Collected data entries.
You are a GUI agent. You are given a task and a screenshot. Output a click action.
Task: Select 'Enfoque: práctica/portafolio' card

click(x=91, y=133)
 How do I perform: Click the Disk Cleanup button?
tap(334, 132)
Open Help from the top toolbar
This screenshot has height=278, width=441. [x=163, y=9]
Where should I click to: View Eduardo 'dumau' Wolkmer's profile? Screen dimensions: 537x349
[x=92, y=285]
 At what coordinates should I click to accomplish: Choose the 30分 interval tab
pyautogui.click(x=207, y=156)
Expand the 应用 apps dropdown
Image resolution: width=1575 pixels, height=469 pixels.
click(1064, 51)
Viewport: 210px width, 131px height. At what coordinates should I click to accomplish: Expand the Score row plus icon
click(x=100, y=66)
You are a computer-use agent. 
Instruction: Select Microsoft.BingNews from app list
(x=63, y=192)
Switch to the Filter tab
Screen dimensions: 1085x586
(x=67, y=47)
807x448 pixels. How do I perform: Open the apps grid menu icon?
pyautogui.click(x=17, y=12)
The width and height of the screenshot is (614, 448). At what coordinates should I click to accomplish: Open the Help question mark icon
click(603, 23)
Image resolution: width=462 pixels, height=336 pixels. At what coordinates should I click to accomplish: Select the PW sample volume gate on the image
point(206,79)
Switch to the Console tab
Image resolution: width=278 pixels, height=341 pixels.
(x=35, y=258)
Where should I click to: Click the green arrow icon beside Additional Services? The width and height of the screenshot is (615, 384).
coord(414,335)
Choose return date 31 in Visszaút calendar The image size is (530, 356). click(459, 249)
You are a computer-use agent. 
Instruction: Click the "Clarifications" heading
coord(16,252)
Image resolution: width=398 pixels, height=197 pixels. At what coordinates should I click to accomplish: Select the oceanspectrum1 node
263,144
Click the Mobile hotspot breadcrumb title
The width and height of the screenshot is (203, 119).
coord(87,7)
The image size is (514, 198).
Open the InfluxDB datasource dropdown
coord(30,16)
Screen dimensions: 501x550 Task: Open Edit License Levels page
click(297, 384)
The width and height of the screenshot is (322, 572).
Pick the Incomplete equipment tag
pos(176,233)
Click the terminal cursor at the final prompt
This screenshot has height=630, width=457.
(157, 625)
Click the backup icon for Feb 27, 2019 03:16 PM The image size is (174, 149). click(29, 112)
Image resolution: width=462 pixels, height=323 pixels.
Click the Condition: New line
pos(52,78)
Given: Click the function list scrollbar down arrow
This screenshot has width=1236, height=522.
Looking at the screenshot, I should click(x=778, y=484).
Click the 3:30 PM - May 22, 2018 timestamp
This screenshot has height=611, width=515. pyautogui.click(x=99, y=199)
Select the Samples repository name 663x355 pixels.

Exercise objective.
All that belongs in the answer is the run of lines above from the line containing "Pick the Incomplete equipment tag" through the line containing "Click the backup", exactly as written.

Answer area.
Pick the Incomplete equipment tag
pos(176,233)
Click the terminal cursor at the final prompt
This screenshot has height=630, width=457.
(157, 625)
Click the backup icon for Feb 27, 2019 03:16 PM The image size is (174, 149). click(29, 112)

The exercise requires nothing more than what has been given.